* Exercise inputs:
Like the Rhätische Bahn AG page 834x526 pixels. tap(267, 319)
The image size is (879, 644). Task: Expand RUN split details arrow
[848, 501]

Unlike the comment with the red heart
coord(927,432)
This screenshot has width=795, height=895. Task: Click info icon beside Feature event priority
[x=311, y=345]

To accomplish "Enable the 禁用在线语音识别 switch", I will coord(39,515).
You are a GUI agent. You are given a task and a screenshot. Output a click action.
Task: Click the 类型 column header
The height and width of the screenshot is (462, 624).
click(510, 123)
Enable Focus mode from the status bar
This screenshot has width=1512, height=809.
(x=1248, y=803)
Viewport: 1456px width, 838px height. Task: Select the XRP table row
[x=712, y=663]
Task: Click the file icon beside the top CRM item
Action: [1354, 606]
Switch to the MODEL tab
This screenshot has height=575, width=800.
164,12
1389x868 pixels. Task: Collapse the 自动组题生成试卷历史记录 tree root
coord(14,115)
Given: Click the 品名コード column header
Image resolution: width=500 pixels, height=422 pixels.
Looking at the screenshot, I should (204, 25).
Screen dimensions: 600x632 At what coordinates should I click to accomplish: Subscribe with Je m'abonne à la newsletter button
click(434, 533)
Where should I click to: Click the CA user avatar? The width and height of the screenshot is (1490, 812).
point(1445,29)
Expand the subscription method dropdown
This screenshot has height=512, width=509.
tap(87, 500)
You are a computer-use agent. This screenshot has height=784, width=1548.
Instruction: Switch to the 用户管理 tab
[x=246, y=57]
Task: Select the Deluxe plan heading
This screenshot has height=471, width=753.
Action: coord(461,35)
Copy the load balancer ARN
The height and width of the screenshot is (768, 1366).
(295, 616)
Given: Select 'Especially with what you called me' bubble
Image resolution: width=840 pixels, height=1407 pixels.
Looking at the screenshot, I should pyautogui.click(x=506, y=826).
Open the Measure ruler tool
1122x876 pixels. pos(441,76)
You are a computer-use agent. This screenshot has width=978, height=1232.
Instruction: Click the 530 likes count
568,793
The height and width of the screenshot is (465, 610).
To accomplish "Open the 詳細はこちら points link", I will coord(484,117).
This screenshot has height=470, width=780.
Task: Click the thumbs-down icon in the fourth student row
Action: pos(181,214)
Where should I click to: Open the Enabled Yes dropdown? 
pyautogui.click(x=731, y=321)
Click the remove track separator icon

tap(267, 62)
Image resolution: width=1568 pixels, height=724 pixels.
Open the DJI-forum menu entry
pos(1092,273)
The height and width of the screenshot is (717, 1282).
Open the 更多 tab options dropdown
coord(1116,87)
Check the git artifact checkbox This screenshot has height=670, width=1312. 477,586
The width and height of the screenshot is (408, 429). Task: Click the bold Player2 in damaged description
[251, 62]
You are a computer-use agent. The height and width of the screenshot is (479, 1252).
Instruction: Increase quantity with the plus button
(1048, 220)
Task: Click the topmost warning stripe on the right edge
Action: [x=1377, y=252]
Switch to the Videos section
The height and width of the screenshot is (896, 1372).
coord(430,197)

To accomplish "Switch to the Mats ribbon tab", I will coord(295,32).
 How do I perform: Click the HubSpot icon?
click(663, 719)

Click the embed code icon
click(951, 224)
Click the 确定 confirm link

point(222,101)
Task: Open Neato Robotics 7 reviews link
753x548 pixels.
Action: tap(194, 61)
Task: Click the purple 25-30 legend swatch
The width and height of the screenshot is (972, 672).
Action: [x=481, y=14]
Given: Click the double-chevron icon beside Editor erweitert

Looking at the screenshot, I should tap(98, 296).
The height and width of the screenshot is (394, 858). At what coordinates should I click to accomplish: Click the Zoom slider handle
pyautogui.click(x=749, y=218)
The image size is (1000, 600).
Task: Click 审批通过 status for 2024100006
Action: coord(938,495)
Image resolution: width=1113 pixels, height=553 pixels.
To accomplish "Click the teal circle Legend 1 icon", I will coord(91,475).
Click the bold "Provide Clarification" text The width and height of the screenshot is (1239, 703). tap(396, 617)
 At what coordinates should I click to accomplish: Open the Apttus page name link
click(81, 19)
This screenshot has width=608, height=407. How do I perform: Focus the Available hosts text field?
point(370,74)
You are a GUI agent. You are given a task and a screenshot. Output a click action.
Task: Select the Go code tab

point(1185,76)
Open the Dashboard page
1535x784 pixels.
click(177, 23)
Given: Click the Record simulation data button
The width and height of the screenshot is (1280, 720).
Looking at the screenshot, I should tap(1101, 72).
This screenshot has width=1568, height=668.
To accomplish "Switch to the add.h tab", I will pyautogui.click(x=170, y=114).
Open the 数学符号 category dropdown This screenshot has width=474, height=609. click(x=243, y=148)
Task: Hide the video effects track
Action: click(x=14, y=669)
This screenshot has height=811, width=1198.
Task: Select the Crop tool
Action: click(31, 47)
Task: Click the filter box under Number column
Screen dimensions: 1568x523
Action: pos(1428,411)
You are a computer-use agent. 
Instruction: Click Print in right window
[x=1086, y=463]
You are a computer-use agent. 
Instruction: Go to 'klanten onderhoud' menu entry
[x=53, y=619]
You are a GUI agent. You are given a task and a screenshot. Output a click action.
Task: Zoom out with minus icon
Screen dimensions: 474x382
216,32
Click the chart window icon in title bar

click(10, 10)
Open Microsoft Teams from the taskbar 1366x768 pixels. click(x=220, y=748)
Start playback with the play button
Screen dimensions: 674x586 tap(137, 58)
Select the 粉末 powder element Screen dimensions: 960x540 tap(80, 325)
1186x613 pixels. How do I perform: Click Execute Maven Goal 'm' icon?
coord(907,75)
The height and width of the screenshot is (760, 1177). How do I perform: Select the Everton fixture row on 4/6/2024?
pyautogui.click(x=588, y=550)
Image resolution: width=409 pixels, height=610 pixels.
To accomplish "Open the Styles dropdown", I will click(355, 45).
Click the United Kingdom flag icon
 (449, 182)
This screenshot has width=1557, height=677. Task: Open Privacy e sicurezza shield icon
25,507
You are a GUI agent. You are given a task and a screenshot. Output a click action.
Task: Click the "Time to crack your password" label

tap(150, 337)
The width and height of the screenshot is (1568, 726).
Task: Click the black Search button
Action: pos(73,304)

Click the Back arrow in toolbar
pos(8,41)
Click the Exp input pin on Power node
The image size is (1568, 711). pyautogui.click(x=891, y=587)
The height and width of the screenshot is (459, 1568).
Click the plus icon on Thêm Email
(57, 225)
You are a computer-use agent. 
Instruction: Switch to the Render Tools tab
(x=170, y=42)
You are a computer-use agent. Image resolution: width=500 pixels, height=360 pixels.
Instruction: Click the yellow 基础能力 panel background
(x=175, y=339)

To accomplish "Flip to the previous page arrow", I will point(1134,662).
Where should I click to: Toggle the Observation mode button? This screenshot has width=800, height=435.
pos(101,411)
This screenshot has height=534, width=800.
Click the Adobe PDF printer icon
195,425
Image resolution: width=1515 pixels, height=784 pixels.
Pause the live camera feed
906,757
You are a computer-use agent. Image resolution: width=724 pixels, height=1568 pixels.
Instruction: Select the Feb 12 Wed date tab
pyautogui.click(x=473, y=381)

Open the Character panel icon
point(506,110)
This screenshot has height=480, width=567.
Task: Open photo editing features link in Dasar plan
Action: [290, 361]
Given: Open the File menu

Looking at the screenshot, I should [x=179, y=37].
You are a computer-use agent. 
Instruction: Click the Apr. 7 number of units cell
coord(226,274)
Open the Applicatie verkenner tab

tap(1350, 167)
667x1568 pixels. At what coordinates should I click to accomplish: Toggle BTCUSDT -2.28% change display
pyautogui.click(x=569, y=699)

* What is needed: Every entry is to be restated exactly, with no line dropped.

* Solution to the problem:
Like the Rhätische Bahn AG page 834x526 pixels. tap(267, 319)
The image size is (879, 644). Task: Expand RUN split details arrow
[848, 501]

Unlike the comment with the red heart
coord(927,432)
This screenshot has width=795, height=895. Task: Click info icon beside Feature event priority
[x=311, y=345]

To accomplish "Enable the 禁用在线语音识别 switch", I will coord(39,515).
You are a GUI agent. You are given a task and a screenshot. Output a click action.
Task: Click the 类型 column header
The height and width of the screenshot is (462, 624).
click(510, 123)
Enable Focus mode from the status bar
This screenshot has width=1512, height=809.
(x=1248, y=803)
Viewport: 1456px width, 838px height. Task: Select the XRP table row
[x=712, y=663]
Task: Click the file icon beside the top CRM item
Action: [1354, 606]
Switch to the MODEL tab
This screenshot has height=575, width=800.
164,12
1389x868 pixels. Task: Collapse the 自动组题生成试卷历史记录 tree root
coord(14,115)
Given: Click the 品名コード column header
Image resolution: width=500 pixels, height=422 pixels.
Looking at the screenshot, I should (204, 25).
Screen dimensions: 600x632 At what coordinates should I click to accomplish: Subscribe with Je m'abonne à la newsletter button
click(434, 533)
Where should I click to: Click the CA user avatar? The width and height of the screenshot is (1490, 812).
point(1445,29)
Expand the subscription method dropdown
This screenshot has height=512, width=509.
tap(87, 500)
You are a computer-use agent. This screenshot has height=784, width=1548.
Instruction: Switch to the 用户管理 tab
[x=246, y=57]
Task: Select the Deluxe plan heading
This screenshot has height=471, width=753.
Action: coord(461,35)
Copy the load balancer ARN
The height and width of the screenshot is (768, 1366).
(295, 616)
Given: Select 'Especially with what you called me' bubble
Image resolution: width=840 pixels, height=1407 pixels.
Looking at the screenshot, I should pyautogui.click(x=506, y=826).
Open the Measure ruler tool
1122x876 pixels. pos(441,76)
You are a computer-use agent. This screenshot has width=978, height=1232.
Instruction: Click the 530 likes count
568,793
The height and width of the screenshot is (465, 610).
To accomplish "Open the 詳細はこちら points link", I will coord(484,117).
This screenshot has height=470, width=780.
Task: Click the thumbs-down icon in the fourth student row
Action: pos(181,214)
Where should I click to: Open the Enabled Yes dropdown? 
pyautogui.click(x=731, y=321)
Click the remove track separator icon

tap(267, 62)
Image resolution: width=1568 pixels, height=724 pixels.
Open the DJI-forum menu entry
pos(1092,273)
The height and width of the screenshot is (717, 1282).
Open the 更多 tab options dropdown
coord(1116,87)
Check the git artifact checkbox This screenshot has height=670, width=1312. 477,586
The width and height of the screenshot is (408, 429). Task: Click the bold Player2 in damaged description
[251, 62]
You are a computer-use agent. The height and width of the screenshot is (479, 1252).
Instruction: Increase quantity with the plus button
(1048, 220)
Task: Click the topmost warning stripe on the right edge
Action: [x=1377, y=252]
Switch to the Videos section
The height and width of the screenshot is (896, 1372).
coord(430,197)

To accomplish "Switch to the Mats ribbon tab", I will coord(295,32).
 How do I perform: Click the HubSpot icon?
click(663, 719)

Click the embed code icon
click(951, 224)
Click the 确定 confirm link

point(222,101)
Task: Open Neato Robotics 7 reviews link
753x548 pixels.
Action: tap(194, 61)
Task: Click the purple 25-30 legend swatch
The width and height of the screenshot is (972, 672).
Action: [x=481, y=14]
Given: Click the double-chevron icon beside Editor erweitert

Looking at the screenshot, I should tap(98, 296).
The height and width of the screenshot is (394, 858). At what coordinates should I click to accomplish: Click the Zoom slider handle
pyautogui.click(x=749, y=218)
The image size is (1000, 600).
Task: Click 审批通过 status for 2024100006
Action: coord(938,495)
Image resolution: width=1113 pixels, height=553 pixels.
To accomplish "Click the teal circle Legend 1 icon", I will coord(91,475).
Click the bold "Provide Clarification" text The width and height of the screenshot is (1239, 703). tap(396, 617)
 At what coordinates should I click to accomplish: Open the Apttus page name link
click(81, 19)
This screenshot has width=608, height=407. How do I perform: Focus the Available hosts text field?
point(370,74)
You are a GUI agent. You are given a task and a screenshot. Output a click action.
Task: Select the Go code tab

point(1185,76)
Open the Dashboard page
1535x784 pixels.
click(177, 23)
Given: Click the Record simulation data button
The width and height of the screenshot is (1280, 720).
Looking at the screenshot, I should tap(1101, 72).
This screenshot has width=1568, height=668.
To accomplish "Switch to the add.h tab", I will pyautogui.click(x=170, y=114).
Open the 数学符号 category dropdown This screenshot has width=474, height=609. click(x=243, y=148)
Task: Hide the video effects track
Action: click(x=14, y=669)
This screenshot has height=811, width=1198.
Task: Select the Crop tool
Action: click(31, 47)
Task: Click the filter box under Number column
Screen dimensions: 1568x523
Action: pos(1428,411)
You are a computer-use agent. 
Instruction: Click Print in right window
[x=1086, y=463]
You are a computer-use agent. 
Instruction: Go to 'klanten onderhoud' menu entry
[x=53, y=619]
You are a GUI agent. You are given a task and a screenshot. Output a click action.
Task: Zoom out with minus icon
Screen dimensions: 474x382
216,32
Click the chart window icon in title bar

click(10, 10)
Open Microsoft Teams from the taskbar 1366x768 pixels. click(x=220, y=748)
Start playback with the play button
Screen dimensions: 674x586 tap(137, 58)
Select the 粉末 powder element Screen dimensions: 960x540 tap(80, 325)
1186x613 pixels. How do I perform: Click Execute Maven Goal 'm' icon?
coord(907,75)
The height and width of the screenshot is (760, 1177). How do I perform: Select the Everton fixture row on 4/6/2024?
pyautogui.click(x=588, y=550)
Image resolution: width=409 pixels, height=610 pixels.
To accomplish "Open the Styles dropdown", I will click(355, 45).
Click the United Kingdom flag icon
 (449, 182)
This screenshot has width=1557, height=677. Task: Open Privacy e sicurezza shield icon
25,507
You are a GUI agent. You are given a task and a screenshot. Output a click action.
Task: Click the "Time to crack your password" label

tap(150, 337)
The width and height of the screenshot is (1568, 726).
Task: Click the black Search button
Action: pos(73,304)

Click the Back arrow in toolbar
pos(8,41)
Click the Exp input pin on Power node
The image size is (1568, 711). pyautogui.click(x=891, y=587)
The height and width of the screenshot is (459, 1568).
Click the plus icon on Thêm Email
(57, 225)
You are a computer-use agent. 
Instruction: Switch to the Render Tools tab
(x=170, y=42)
You are a computer-use agent. Image resolution: width=500 pixels, height=360 pixels.
Instruction: Click the yellow 基础能力 panel background
(x=175, y=339)

To accomplish "Flip to the previous page arrow", I will point(1134,662).
Where should I click to: Toggle the Observation mode button? This screenshot has width=800, height=435.
pos(101,411)
This screenshot has height=534, width=800.
Click the Adobe PDF printer icon
195,425
Image resolution: width=1515 pixels, height=784 pixels.
Pause the live camera feed
906,757
You are a computer-use agent. Image resolution: width=724 pixels, height=1568 pixels.
Instruction: Select the Feb 12 Wed date tab
pyautogui.click(x=473, y=381)

Open the Character panel icon
point(506,110)
This screenshot has height=480, width=567.
Task: Open photo editing features link in Dasar plan
Action: [290, 361]
Given: Open the File menu

Looking at the screenshot, I should [x=179, y=37].
You are a computer-use agent. 
Instruction: Click the Apr. 7 number of units cell
coord(226,274)
Open the Applicatie verkenner tab

tap(1350, 167)
667x1568 pixels. At what coordinates should I click to accomplish: Toggle BTCUSDT -2.28% change display
pyautogui.click(x=569, y=699)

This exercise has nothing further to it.